(DATA FOR THE TASK begins)

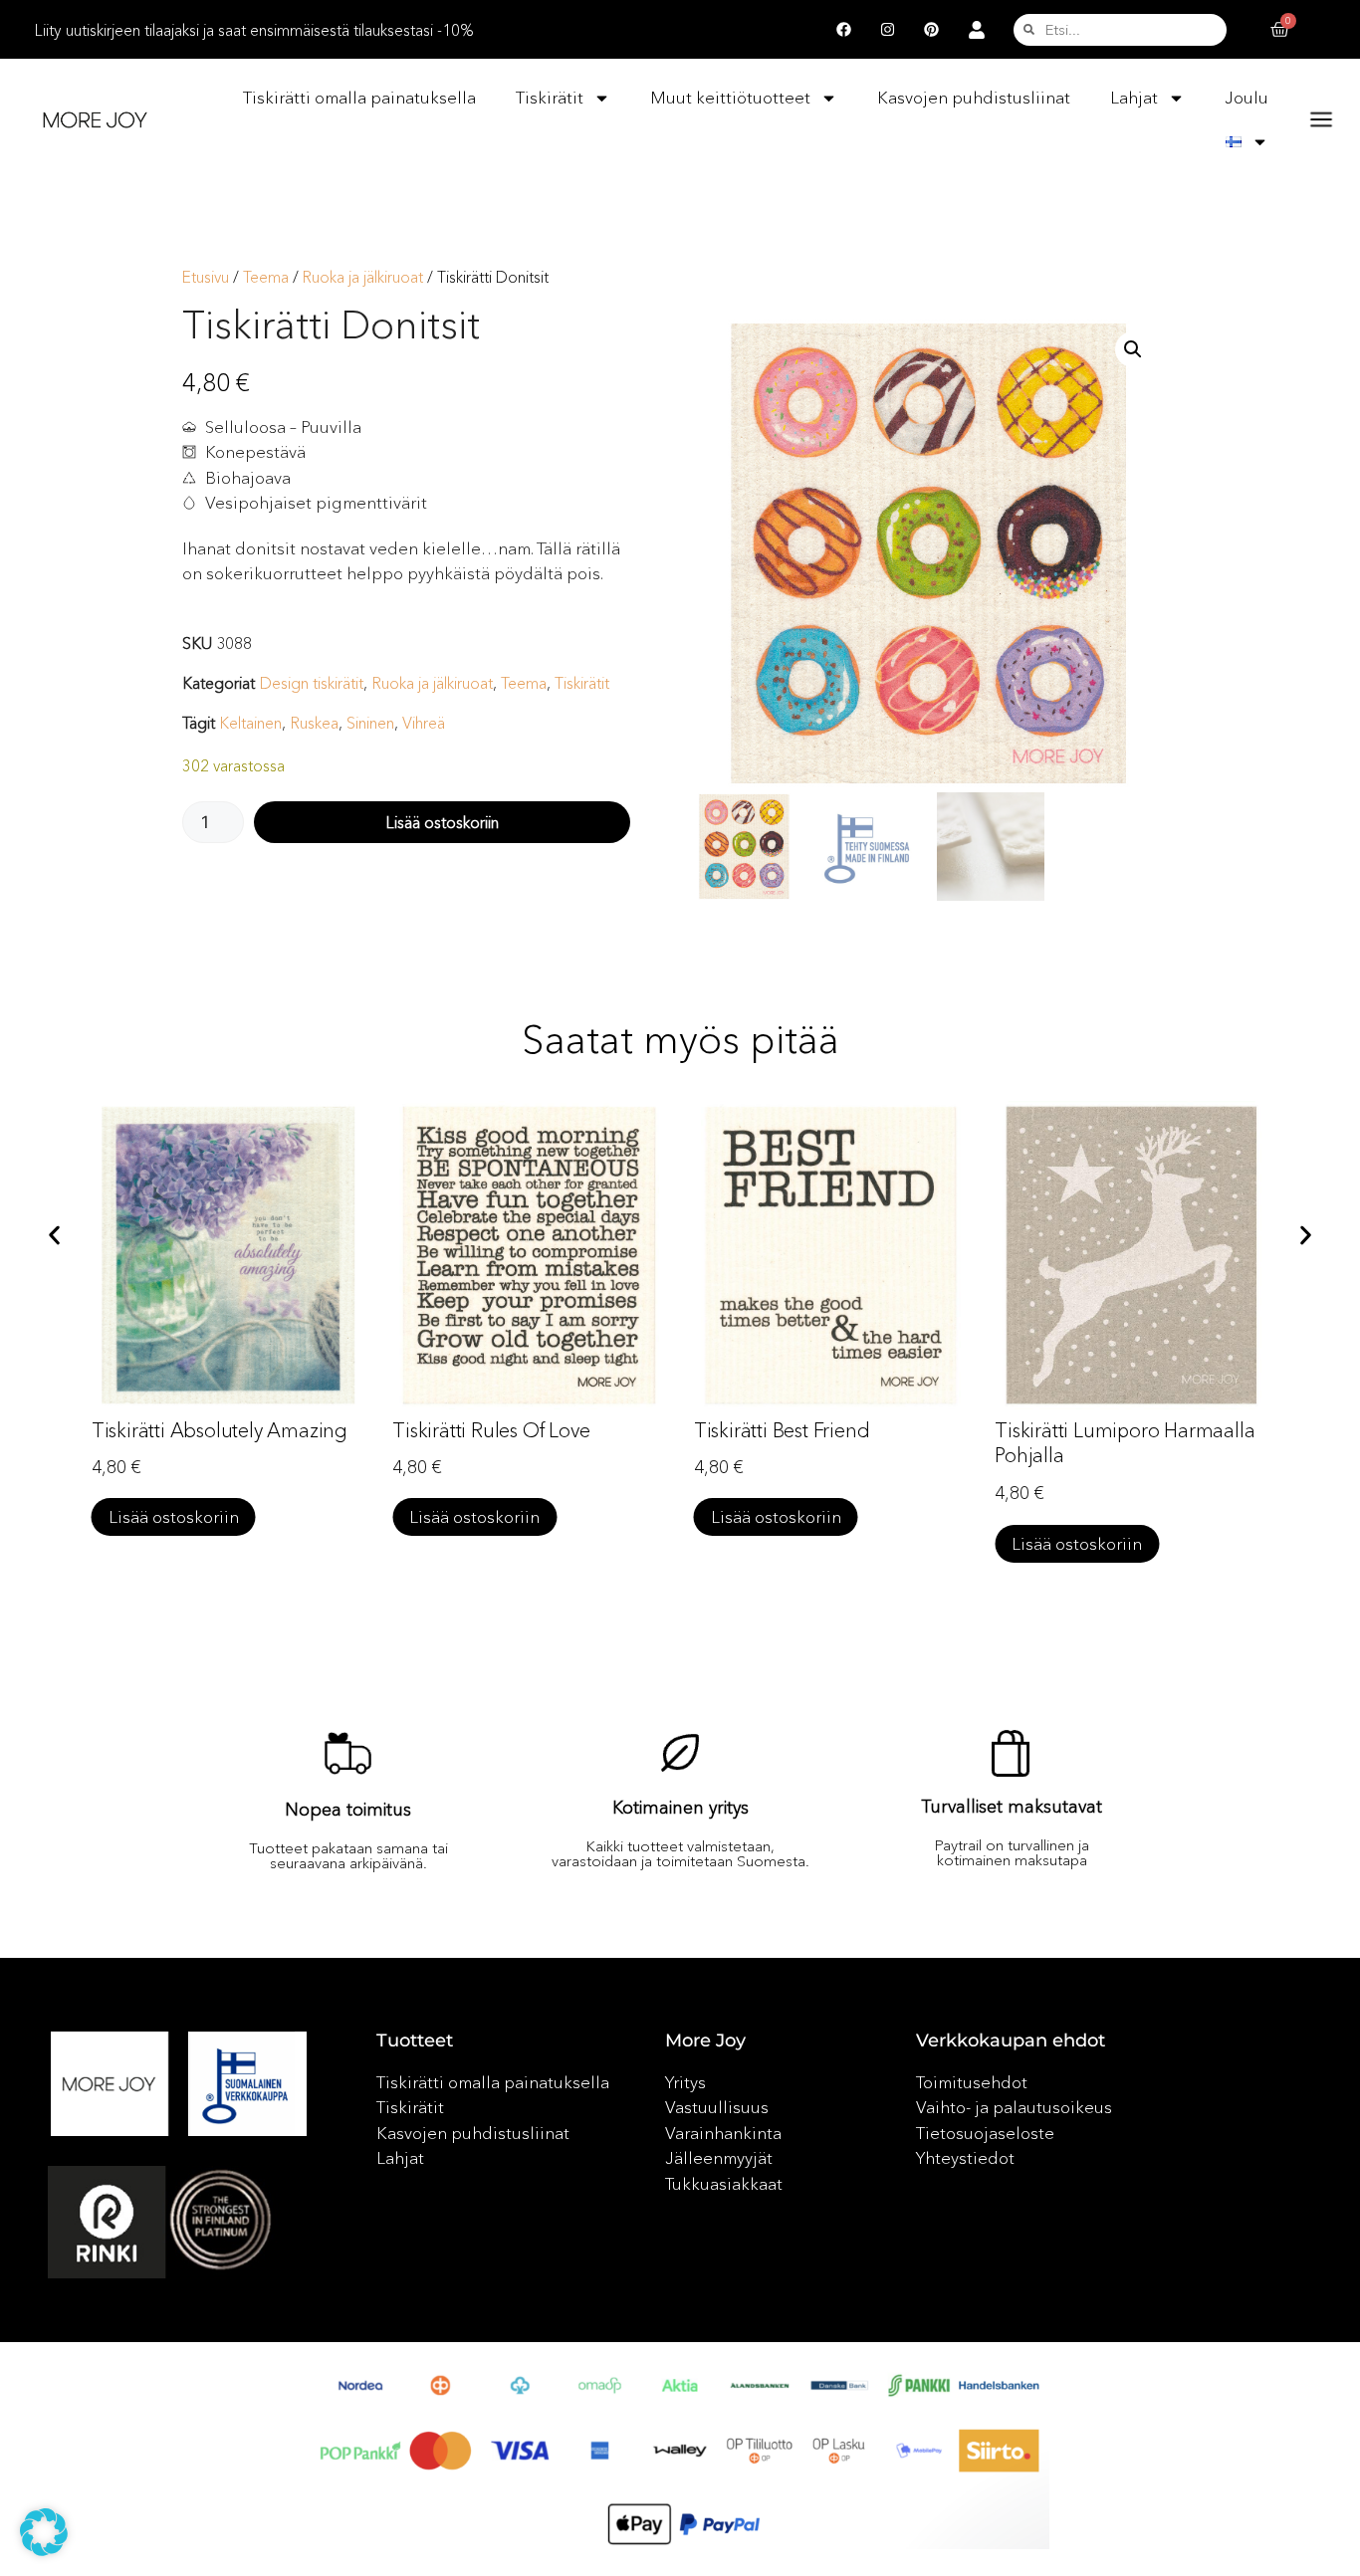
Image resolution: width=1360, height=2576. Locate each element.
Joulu (1246, 97)
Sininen (370, 723)
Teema (266, 277)
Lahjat (1134, 97)
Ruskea (314, 723)
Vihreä (423, 723)
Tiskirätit (549, 97)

(DATA FOR THE TASK ends)

== TASK DIRECTIONS ==
Transcribe every entry word for word, but omit the pictures.

== REPLY ==
Image resolution: width=1360, height=2576. Locate each element.
Joulu (1246, 97)
Sininen (370, 723)
Teema (266, 277)
Lahjat (1134, 97)
Ruskea (314, 723)
Vihreä (423, 723)
Tiskirätit (549, 97)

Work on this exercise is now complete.